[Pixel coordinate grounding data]
BEGIN

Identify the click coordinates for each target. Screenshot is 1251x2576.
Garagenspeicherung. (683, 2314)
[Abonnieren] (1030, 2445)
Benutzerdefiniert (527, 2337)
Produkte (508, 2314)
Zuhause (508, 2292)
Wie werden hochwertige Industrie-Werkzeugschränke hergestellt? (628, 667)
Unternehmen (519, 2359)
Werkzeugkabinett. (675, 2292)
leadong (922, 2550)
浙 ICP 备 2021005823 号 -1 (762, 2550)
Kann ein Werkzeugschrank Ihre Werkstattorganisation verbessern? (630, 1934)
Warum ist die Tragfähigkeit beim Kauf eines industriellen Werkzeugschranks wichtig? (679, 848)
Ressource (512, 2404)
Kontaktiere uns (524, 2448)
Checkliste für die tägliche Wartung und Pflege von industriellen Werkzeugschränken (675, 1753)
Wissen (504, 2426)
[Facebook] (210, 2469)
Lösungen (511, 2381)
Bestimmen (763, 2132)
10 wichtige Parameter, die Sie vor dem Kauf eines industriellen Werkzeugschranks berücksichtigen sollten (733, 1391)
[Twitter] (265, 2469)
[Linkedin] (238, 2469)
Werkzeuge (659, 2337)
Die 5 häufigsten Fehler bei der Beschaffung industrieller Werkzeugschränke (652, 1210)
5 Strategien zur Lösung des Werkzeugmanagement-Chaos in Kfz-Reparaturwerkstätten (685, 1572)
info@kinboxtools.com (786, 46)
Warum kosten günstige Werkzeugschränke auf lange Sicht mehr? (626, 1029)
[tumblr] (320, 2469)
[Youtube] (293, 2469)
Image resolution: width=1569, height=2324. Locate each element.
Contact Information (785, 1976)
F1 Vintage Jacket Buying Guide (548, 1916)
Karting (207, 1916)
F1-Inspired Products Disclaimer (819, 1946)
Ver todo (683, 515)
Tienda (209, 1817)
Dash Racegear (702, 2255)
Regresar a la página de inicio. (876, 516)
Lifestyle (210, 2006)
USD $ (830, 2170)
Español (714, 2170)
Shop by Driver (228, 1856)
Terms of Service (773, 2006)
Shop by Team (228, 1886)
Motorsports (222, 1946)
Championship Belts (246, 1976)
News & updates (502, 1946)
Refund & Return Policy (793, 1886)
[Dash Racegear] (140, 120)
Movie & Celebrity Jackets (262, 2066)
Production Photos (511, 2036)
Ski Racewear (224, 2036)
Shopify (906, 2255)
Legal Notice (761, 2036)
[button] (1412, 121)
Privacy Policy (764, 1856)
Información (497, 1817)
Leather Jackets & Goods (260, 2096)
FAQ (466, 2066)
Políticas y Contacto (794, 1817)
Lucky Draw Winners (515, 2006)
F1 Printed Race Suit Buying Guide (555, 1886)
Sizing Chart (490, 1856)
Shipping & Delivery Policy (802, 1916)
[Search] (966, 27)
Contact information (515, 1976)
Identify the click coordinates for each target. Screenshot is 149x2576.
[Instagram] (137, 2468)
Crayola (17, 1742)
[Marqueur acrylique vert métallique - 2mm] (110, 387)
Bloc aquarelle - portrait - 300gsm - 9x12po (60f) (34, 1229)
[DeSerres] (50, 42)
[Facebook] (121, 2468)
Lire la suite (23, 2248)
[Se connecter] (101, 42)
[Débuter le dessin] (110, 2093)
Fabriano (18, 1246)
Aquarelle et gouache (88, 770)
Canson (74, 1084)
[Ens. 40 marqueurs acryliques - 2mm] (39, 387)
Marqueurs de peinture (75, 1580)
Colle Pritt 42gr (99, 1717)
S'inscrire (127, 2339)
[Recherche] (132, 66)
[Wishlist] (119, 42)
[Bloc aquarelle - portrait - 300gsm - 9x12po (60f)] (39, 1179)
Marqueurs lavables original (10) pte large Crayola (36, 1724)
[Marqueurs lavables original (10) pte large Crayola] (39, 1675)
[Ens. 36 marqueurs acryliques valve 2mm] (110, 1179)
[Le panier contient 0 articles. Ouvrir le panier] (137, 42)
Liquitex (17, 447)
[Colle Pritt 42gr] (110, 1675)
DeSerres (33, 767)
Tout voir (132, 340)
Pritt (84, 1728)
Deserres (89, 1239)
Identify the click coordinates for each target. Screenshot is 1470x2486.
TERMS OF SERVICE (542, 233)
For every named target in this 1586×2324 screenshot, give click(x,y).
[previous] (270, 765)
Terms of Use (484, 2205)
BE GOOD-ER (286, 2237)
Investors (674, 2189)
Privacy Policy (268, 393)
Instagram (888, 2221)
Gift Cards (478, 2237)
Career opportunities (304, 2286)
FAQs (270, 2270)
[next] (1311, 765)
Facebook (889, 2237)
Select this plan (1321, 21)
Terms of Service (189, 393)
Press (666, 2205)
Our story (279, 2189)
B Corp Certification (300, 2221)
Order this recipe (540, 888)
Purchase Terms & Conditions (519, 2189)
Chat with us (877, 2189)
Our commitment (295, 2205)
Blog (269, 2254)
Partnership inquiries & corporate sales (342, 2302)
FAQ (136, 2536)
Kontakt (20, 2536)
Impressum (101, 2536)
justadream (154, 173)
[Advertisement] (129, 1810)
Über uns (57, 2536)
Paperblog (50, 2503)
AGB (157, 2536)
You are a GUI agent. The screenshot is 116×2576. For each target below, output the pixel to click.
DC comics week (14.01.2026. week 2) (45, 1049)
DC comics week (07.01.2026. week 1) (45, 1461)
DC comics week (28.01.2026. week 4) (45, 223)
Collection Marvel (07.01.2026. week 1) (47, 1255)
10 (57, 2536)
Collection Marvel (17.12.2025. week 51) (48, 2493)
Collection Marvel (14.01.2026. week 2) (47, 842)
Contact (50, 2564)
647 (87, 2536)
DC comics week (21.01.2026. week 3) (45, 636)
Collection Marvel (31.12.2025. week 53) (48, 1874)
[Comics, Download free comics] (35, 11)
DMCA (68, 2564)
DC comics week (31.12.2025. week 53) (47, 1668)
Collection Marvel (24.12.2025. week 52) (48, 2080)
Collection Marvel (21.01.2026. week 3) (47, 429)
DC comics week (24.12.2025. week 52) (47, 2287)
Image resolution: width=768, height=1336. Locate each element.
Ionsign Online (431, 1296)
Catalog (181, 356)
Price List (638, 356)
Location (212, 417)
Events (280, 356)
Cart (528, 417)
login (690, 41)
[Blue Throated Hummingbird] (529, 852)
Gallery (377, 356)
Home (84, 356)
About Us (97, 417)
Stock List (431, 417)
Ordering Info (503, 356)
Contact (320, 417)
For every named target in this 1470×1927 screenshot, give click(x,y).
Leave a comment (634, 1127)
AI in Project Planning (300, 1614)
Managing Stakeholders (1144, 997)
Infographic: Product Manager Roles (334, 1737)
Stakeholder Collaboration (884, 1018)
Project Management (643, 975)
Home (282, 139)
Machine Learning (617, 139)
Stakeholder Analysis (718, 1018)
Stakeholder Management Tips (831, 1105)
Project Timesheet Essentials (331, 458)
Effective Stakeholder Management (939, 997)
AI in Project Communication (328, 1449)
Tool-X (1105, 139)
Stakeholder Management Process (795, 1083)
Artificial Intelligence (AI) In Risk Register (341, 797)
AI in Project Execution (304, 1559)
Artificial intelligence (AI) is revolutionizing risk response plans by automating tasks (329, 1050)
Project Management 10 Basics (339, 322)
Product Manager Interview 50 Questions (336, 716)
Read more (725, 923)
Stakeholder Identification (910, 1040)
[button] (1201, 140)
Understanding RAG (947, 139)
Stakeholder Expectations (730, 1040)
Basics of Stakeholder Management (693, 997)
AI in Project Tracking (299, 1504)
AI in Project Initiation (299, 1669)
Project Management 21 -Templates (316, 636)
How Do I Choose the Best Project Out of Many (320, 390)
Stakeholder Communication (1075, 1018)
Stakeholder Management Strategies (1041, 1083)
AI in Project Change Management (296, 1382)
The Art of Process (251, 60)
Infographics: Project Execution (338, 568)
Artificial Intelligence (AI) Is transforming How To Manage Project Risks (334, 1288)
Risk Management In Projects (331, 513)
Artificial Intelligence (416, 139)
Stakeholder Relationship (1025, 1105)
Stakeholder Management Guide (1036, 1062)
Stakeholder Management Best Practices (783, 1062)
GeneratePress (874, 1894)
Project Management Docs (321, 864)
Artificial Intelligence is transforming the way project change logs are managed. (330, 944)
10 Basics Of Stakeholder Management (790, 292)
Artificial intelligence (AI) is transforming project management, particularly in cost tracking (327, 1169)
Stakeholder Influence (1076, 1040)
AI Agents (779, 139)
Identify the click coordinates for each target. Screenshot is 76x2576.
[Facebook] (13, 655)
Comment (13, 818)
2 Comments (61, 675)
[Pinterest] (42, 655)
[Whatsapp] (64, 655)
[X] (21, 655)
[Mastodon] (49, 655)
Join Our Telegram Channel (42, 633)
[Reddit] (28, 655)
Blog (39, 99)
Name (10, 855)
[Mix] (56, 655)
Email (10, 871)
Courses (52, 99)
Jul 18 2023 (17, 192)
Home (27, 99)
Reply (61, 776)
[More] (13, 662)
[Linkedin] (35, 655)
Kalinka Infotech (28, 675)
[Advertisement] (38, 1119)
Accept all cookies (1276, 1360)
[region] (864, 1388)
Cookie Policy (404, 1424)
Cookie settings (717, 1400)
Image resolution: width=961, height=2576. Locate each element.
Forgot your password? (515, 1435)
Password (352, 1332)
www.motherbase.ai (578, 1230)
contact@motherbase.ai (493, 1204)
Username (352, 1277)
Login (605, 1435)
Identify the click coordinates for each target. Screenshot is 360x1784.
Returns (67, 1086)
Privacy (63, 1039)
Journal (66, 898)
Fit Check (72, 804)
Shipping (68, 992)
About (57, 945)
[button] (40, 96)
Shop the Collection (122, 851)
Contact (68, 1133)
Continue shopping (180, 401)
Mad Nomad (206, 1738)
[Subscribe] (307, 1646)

END

→ **WHAT YOU ARE ASKED TO DO**
Collect every line with the string "Jackets" from the records, and copy each.

→ **SOLUTION FOR THIS TASK**
Movie & Celebrity Jackets (262, 2066)
Leather Jackets & Goods (260, 2096)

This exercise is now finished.